Das Bundessozialgericht hat das Urteil des Landessozialgerichts Rheinland-Pfalz vom 25. September 2013 aufgehoben und den Rechtsstreit zur erneuten Verhandlung und Entscheidung an das Landessozialgericht zurückverwiesen:
- Wer infolge unangemessener Dauer eines Gerichtsverfahrens als Verfahrensbeteiligter einen Nachteil erleidet, wird angemessen entschädigt. Die Angemessenheit der Verfahrensdauer richtet sich nach den Umständen des Einzelfalles, insbesondere nach der Schwierigkeit und Bedeutung des Verfahrens und nach dem Verhalten der Verfahrensbeteiligten und Dritter.
- Die Bedeutung eines Verfahrens ergibt sich aus der allgemeinen Tragweite der Entscheidung für die materiellen und ideellen Interessen der Beteiligten.

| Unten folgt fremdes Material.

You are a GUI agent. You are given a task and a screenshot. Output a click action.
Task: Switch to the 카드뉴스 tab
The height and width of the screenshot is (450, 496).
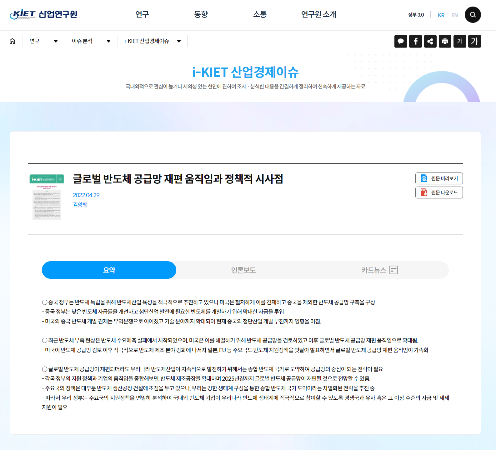(380, 270)
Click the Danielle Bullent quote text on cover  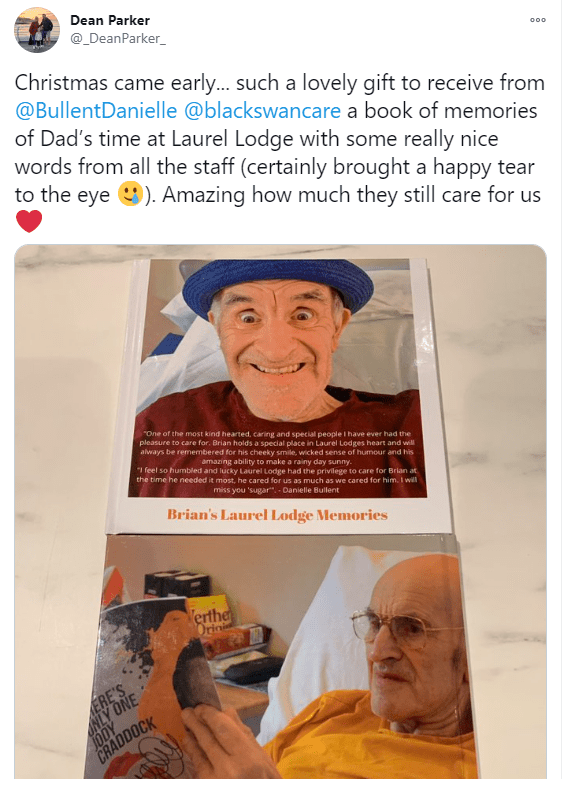277,461
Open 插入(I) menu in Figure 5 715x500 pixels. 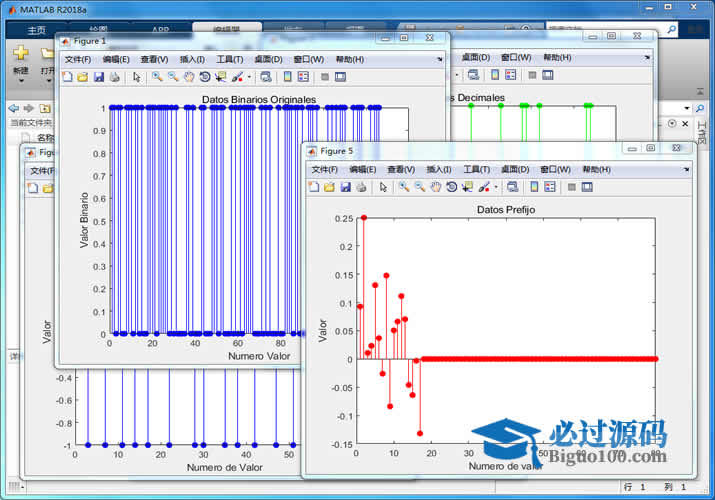click(440, 169)
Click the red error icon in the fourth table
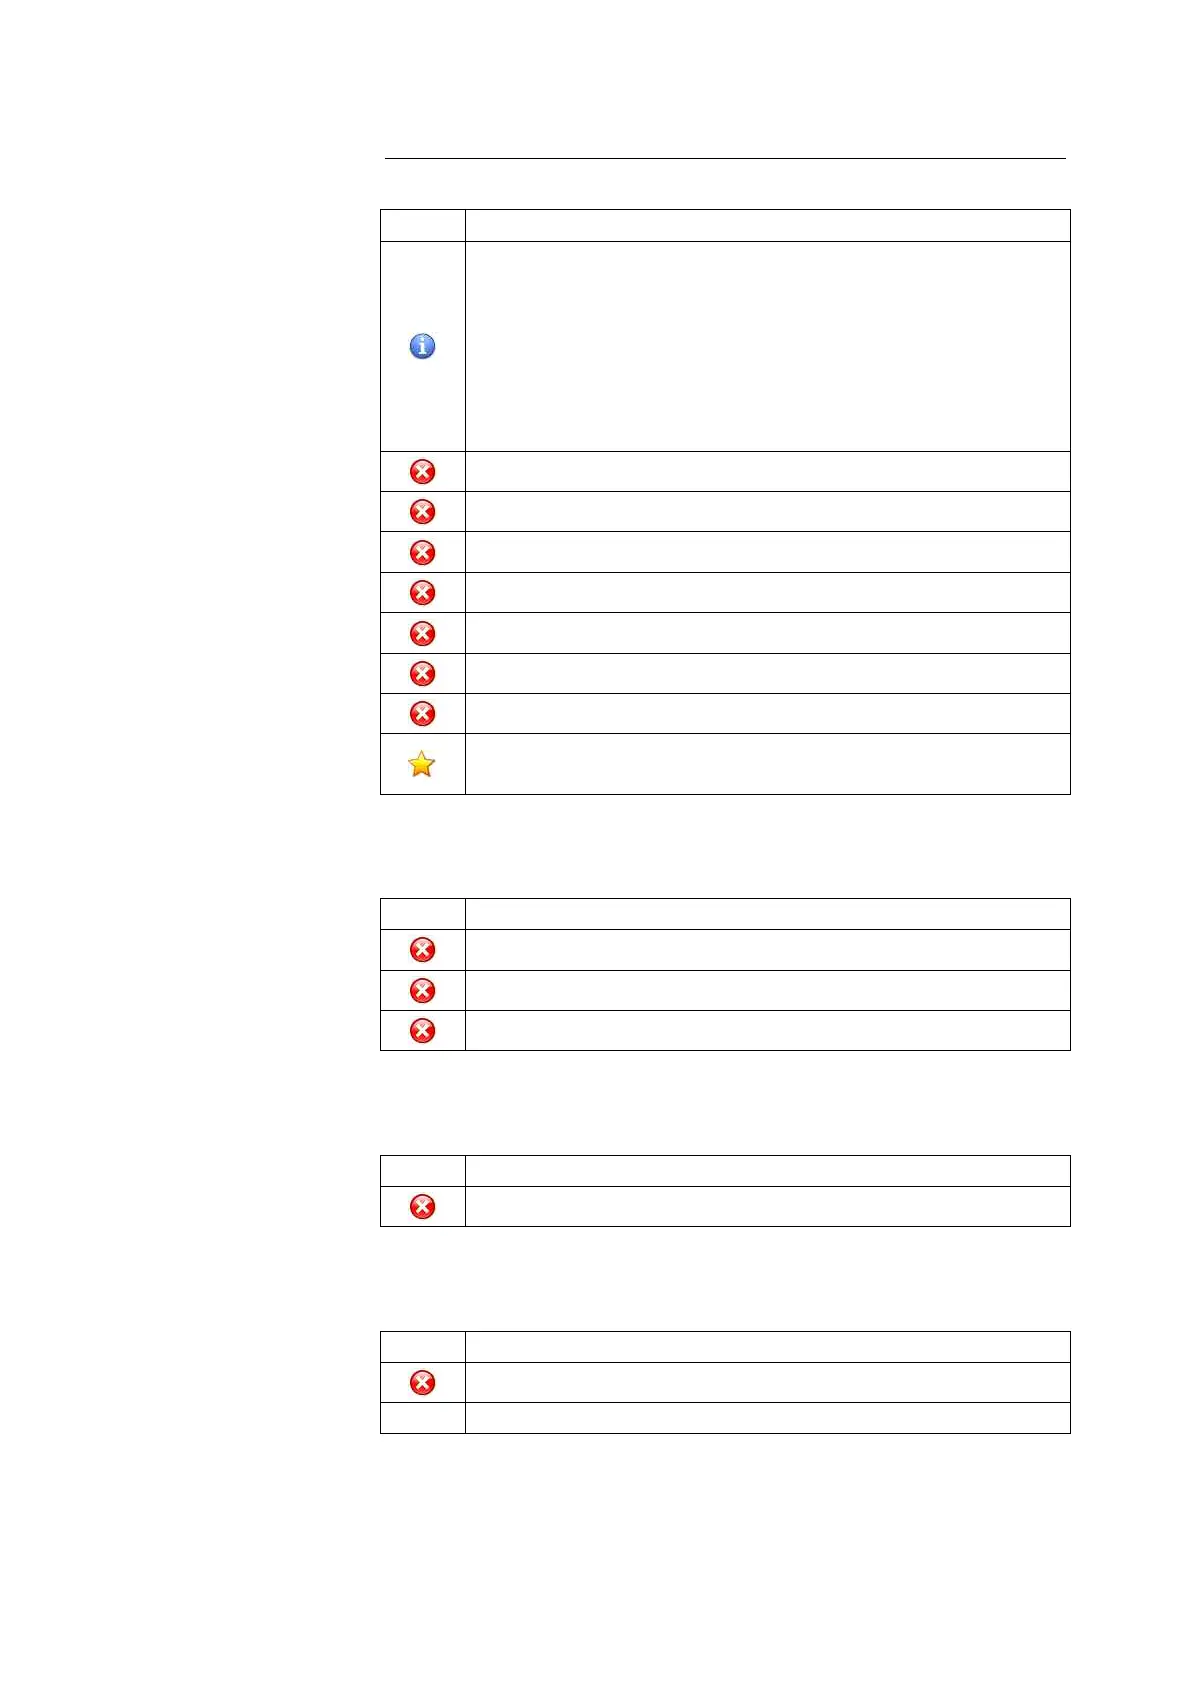Image resolution: width=1190 pixels, height=1684 pixels. click(422, 1383)
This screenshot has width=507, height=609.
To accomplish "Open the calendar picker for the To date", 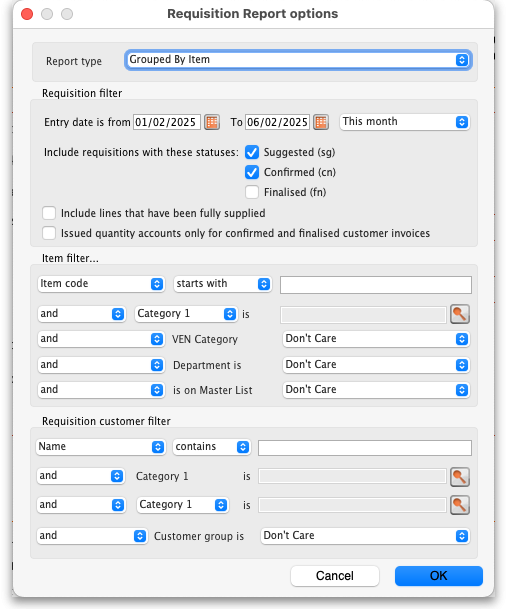I will [321, 122].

Es kommt nicht auf den objektiven Umfang der eingeklagten Forderung an, sondern um die Bedeutung für den Kläger im Einzelfall. Geht es um Grundsicherungsleistungen, die zur Deckung des Lebensunterhalts im Existenzminimumsbereich fehlen, so spricht dieser Umstand gegen eine untergeordnete Bedeutung.
- Ein Nachteil, der nicht Vermögensnachteil ist, wird vermutet, wenn ein Gerichtsverfahren unangemessen lange gedauert hat. Das Bundessozialgericht geht davon aus, dass eine Verfahrensdauer zwölf Monate je Instanz in der Regel als angemessen anzusehen ist, eine längere nur dann, wenn die Überschreitung trotz vertretbarer aktiver Verfahrensgestaltung des Gerichts eingetreten ist. Verzögerungen infolge fehlender Mitwirkung des Klägers werden nicht berücksichtigt.

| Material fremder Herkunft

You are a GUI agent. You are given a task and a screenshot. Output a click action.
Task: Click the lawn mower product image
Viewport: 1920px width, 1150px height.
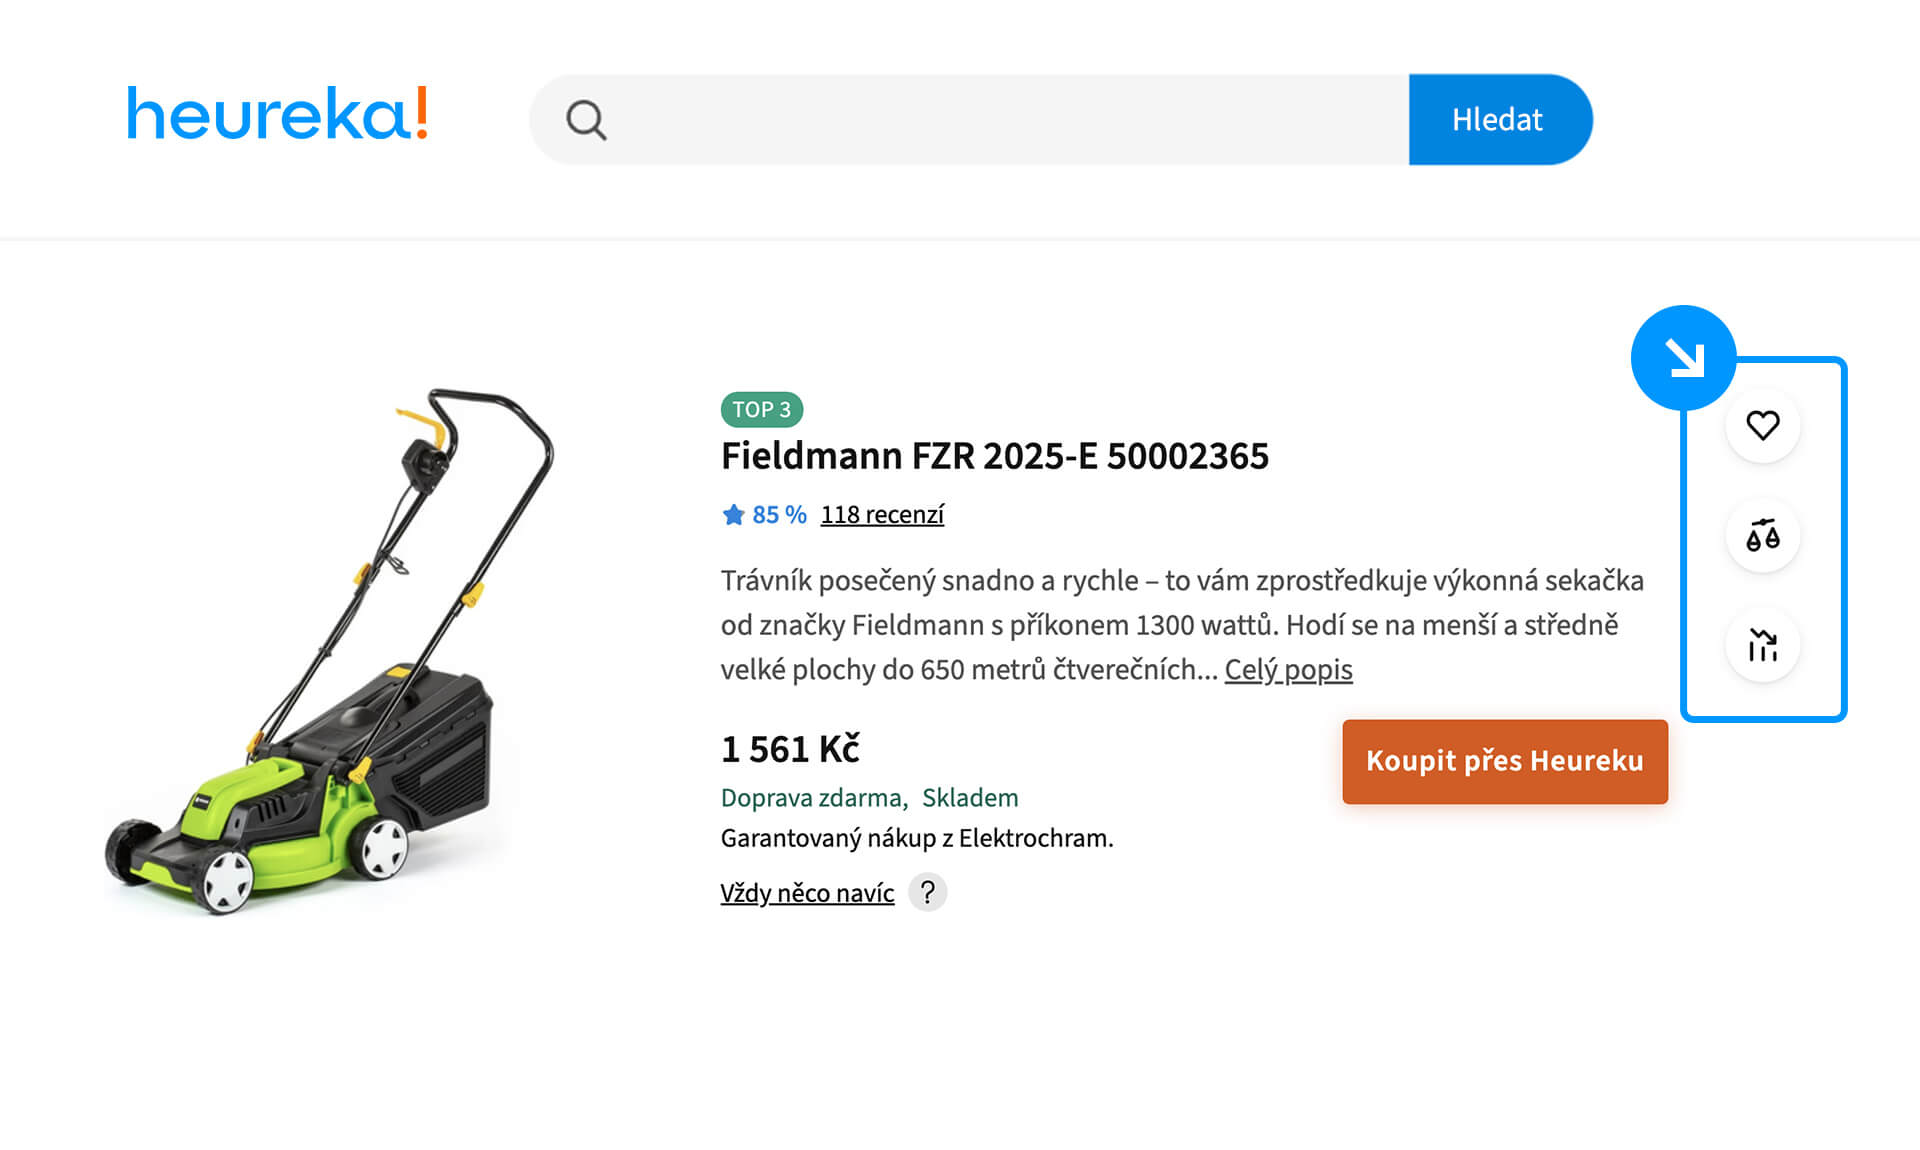point(330,650)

- Die Entschädigung beträgt pauschal 1.200 Euro für jedes Jahr der Verzögerung. Dieser Betrag ist in aller Regel auch dann zu zahlen, wenn er den Streitwert (hier: 216 Euro) um ein Vielfaches übersteigt. Nur ausnahmsweise, in atypischen Sonderfällen, kann das Gericht einen höheren oder niedrigeren Betrag festsetzen. Der Anspruch auf Entschädigung besteht allerdings nicht, soweit nach den Umständen des Einzelfalles Wiedergutmachung auf andere Weise ausreichend ist.

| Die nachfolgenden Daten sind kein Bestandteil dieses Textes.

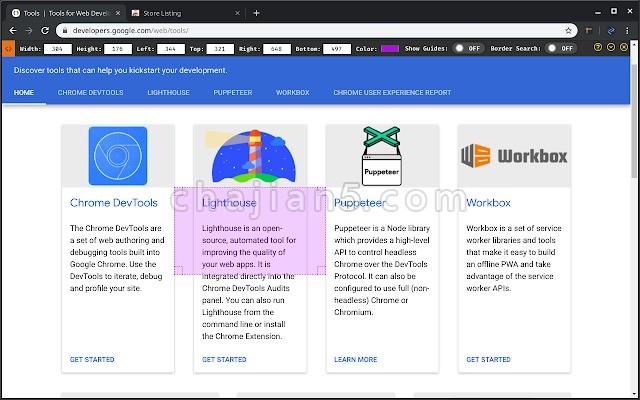The width and height of the screenshot is (640, 400).
Task: Reload the page with the refresh icon
Action: click(45, 31)
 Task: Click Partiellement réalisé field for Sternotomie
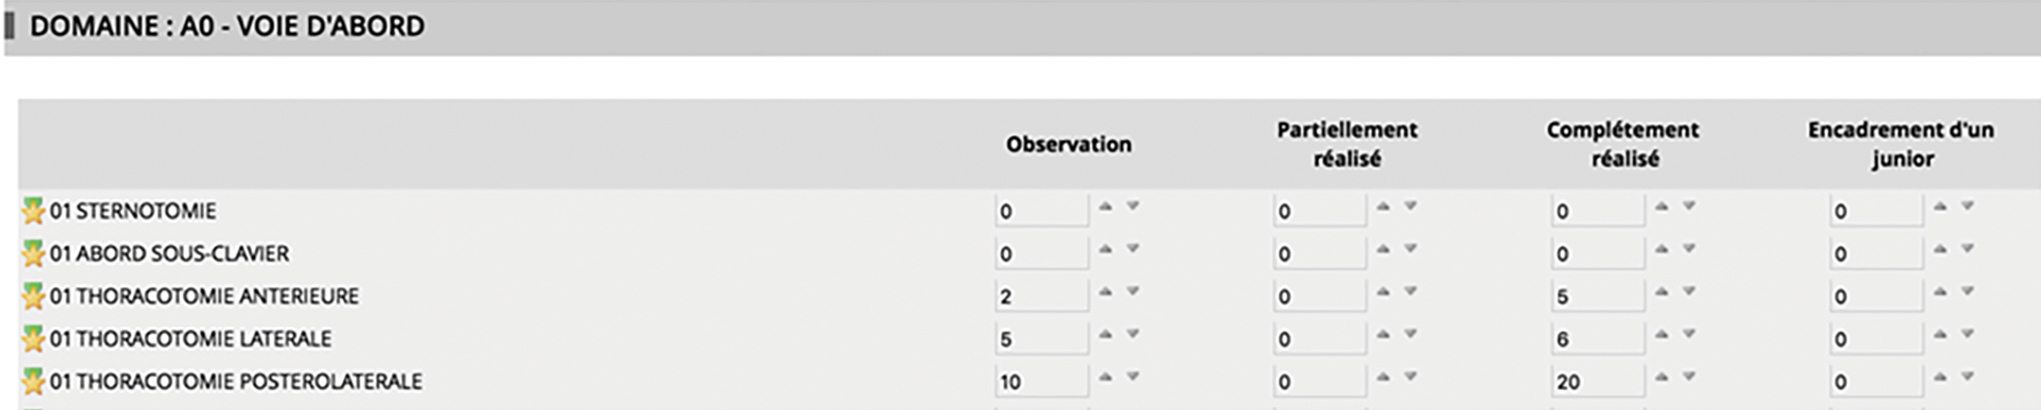1319,211
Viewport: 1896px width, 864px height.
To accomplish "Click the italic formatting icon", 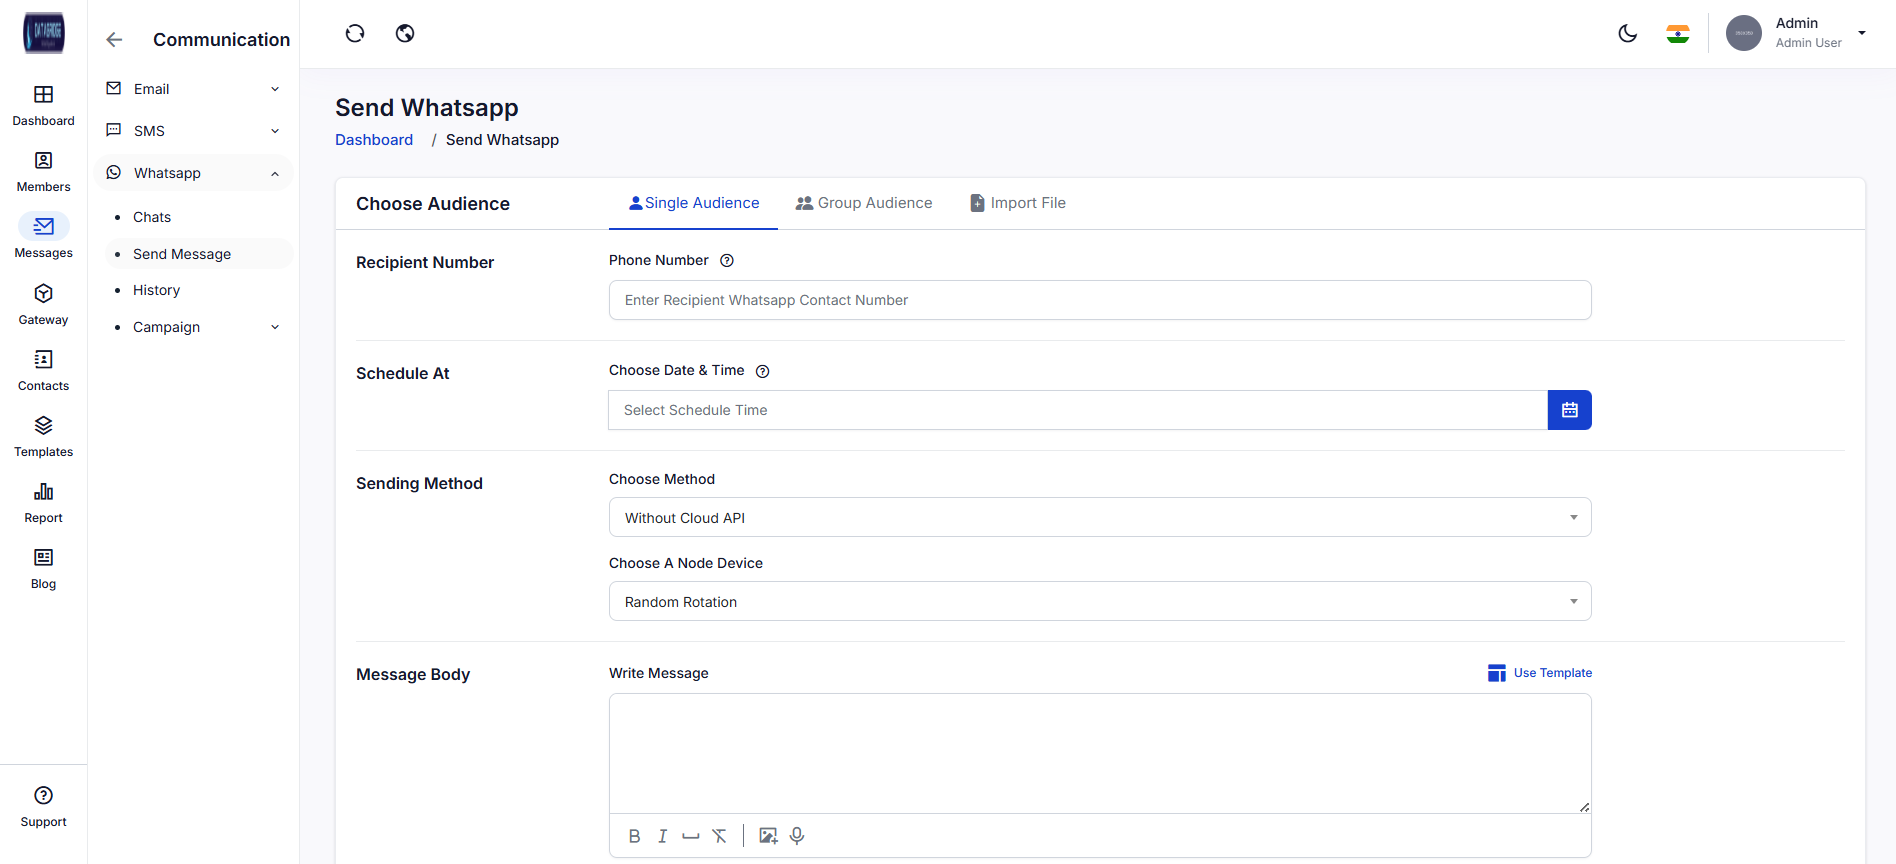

- Entschädigung erhält ein Verfahrensbeteiligter nur, wenn er bei dem mit der Sache befassten Gericht die Dauer des Verfahrens gerügt hat (Verzögerungsrüge). Die Verzögerungsrüge kann erst erhoben werden, wenn Anlass zur Besorgnis besteht, dass das Verfahren nicht in einer angemessenen Zeit abgeschlossen wird (§ 198 Abs. 3 Gerichtsverfassungsgesetz).
- Eine Klage zur Durchsetzung eines Entschädigungsanspruchs kann frühestens sechs Monate nach Erhebung der Verzögerungsrüge erhoben werden. Die Klage muss spätestens sechs Monate nach Eintritt der Rechtskraft der Entscheidung, die das Verfahren beendet, oder einer anderen Erledigung des Verfahrens erhoben werden (§ 198 Abs. 5 Gerichtsverfassungsgesetz).
Anmerkung: Das Urteil befasst sich mit den Rechtsschutzmöglichkeiten gegen überlange Gerichtsverfahren. Wegen der komplizierten Rechtslage sollte stets juristischer Rat eingeholt werden.
- Verzögerungsrügen müssen möglichst schriftlich und deutlich erhoben werden. Angesichts der vom Bundessozialgericht den Sozial- und Landessozialgerichten für den Regelfall eingeräumten Frist von 12 Monaten kann davon ausgegangen werden, dass Verzögerungsrügen erhoben werden können, wenn sechs Monate nach Klageerhebung verstrichen sind und nicht abzusehen ist, dass in den nächsten sechs Monaten eine Entscheidung ergeht.
- Klage auf Entschädigung kann frühestens sechs Monate nach Zugang der Verzögerungsrüge erhoben werden.
Der Anspruch auf Entschädigung besteht auch dann, wenn der Kläger mit seiner Klage auf Bewilligung einer Sozialleistung keinen Erfolg hat. So wurde einem Kläger, dessen Klage auf Bewilligung einer Rente abgewiesen wurde, auf seine weitere Klage eine Entschädigung in Höhe von 6.700 Euro wegen überlanger Dauer des Verfahrens zuerkannt (BSG, Urteil vom 12.02.2015 - B 10 ÜG 11/13 R).